The final sugya in Avodah Zarah discusses kashering a knife.
This passage teaches how one kashers a knife. It seems that by plunging it in untilled soil, one will remove the outer layer that has been in contact with the forbidden substance.
The knife that has been kashered can only be used with cold food. Using it with hot food would cause it to emit the taste that it absorbed from the prohibited food.
In this fascinating story, the Persian King Shappur cuts some etrog slices and gives it Bati b. Tobi without kashering his knife, but kashers the knife before he gives it to Mar Yehudah. Bati is not too happy that he is not being treated like a non-Jew. The king responds that he does not know if Bati b. Tobi really is observant. And in a highly humorous end to the masekhet, the king says to him, “I remember what you did last night.” Too bad we’ll never know what naught Bati did last night. And come on, can you think of a better way to end Masechet Avodah Zarah then with a non-Jewish king kashering a knife and telling another Jew he is not observant enough?
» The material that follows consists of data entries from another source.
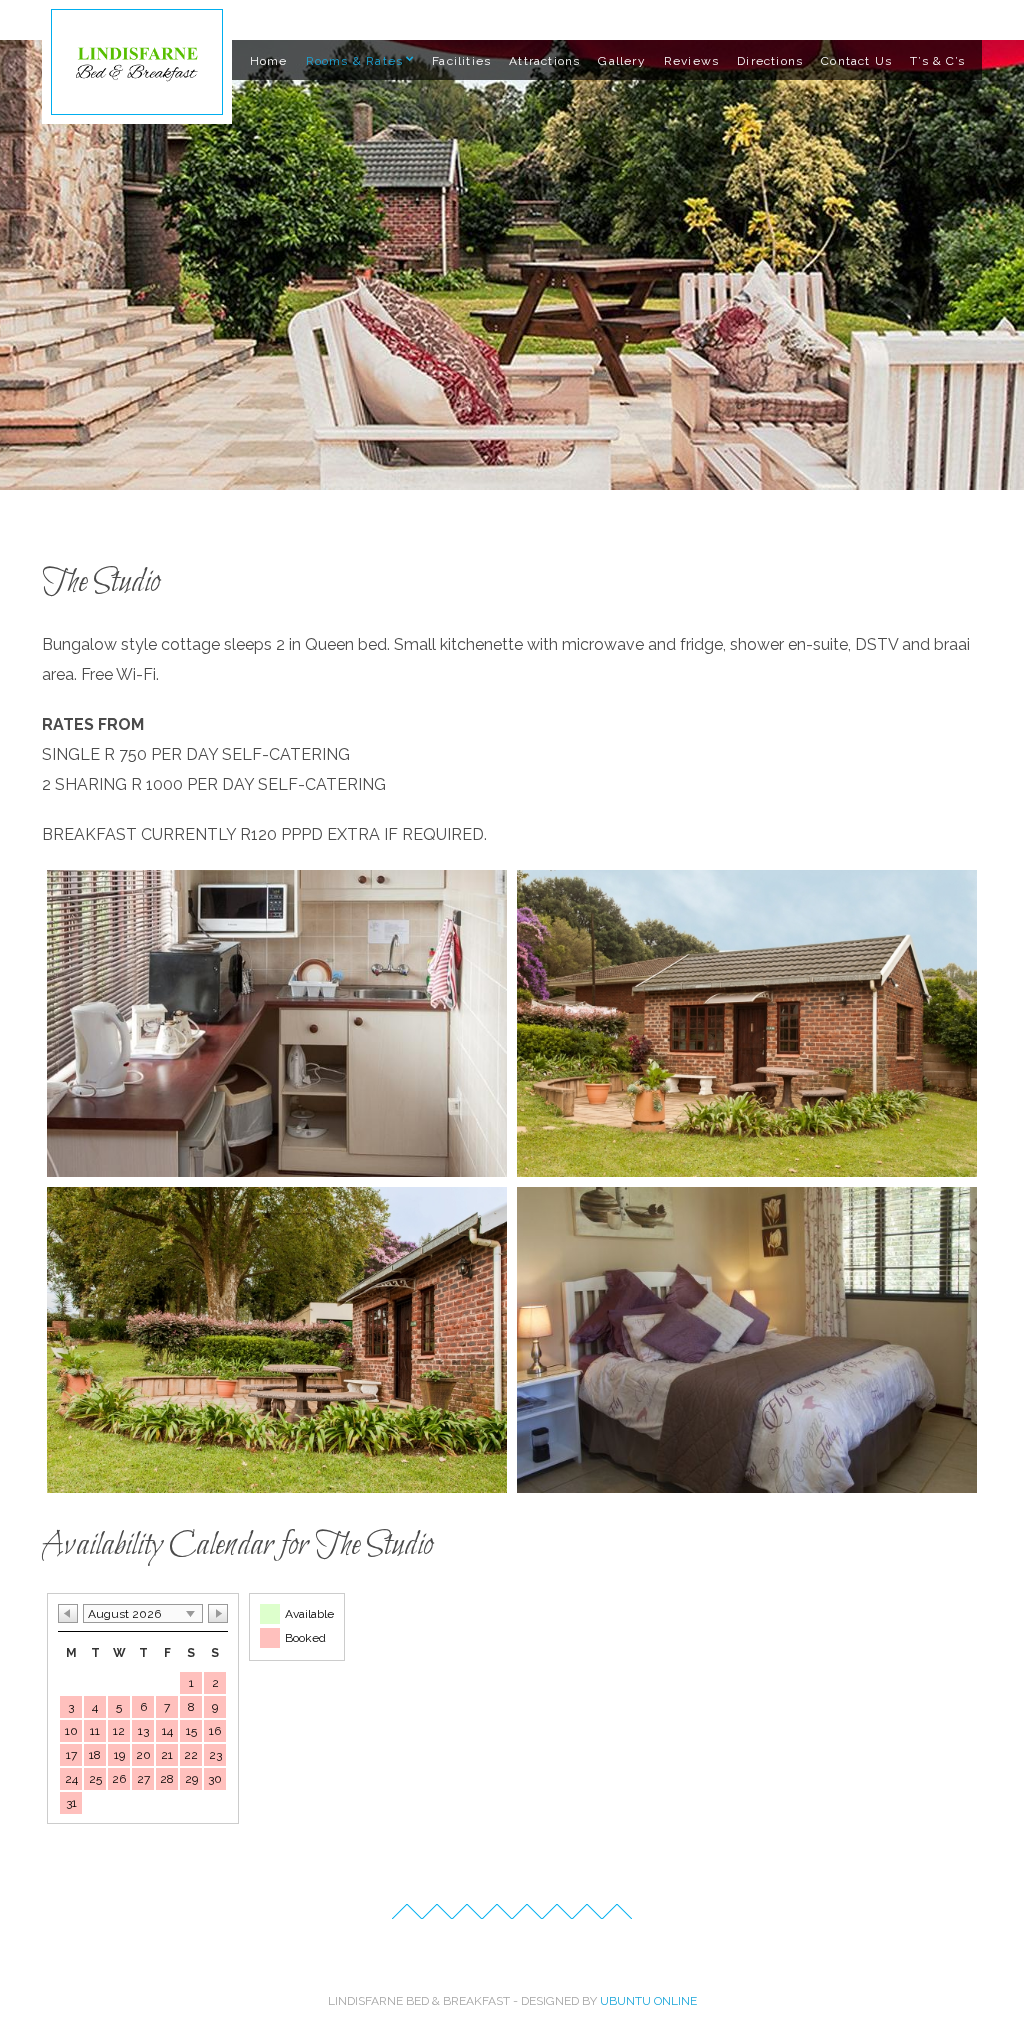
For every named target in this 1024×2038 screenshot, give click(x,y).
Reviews (691, 61)
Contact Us (856, 61)
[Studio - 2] (277, 1023)
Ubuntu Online (648, 2001)
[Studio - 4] (277, 1340)
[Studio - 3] (747, 1023)
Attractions (544, 61)
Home (269, 61)
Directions (770, 61)
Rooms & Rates (355, 61)
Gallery (621, 61)
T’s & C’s (937, 61)
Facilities (461, 61)
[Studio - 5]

That’s it folks. We finished another masekhet, another wild ride through the complicated, topsy-turvy, free-thinking, beautiful minds of Hazal, our rabbis of blessed memory. I’m hoping you found this Tractate as fascinating as I did. Discussions about how Jews can preserve their identity in a world full of people whose identity they do not share. When can Jews trust non-Jews, and when can they not? When can they use their things, and when can they not? What foods of theirs can they eat and what can they drink (not wine, that’s for sure)? It was a relevant tractate then and much of it is still relevant now. I hope you have time to review some of your learning and most importantly, I hope you continue with us onto our fifth masekhet—Kiddushin!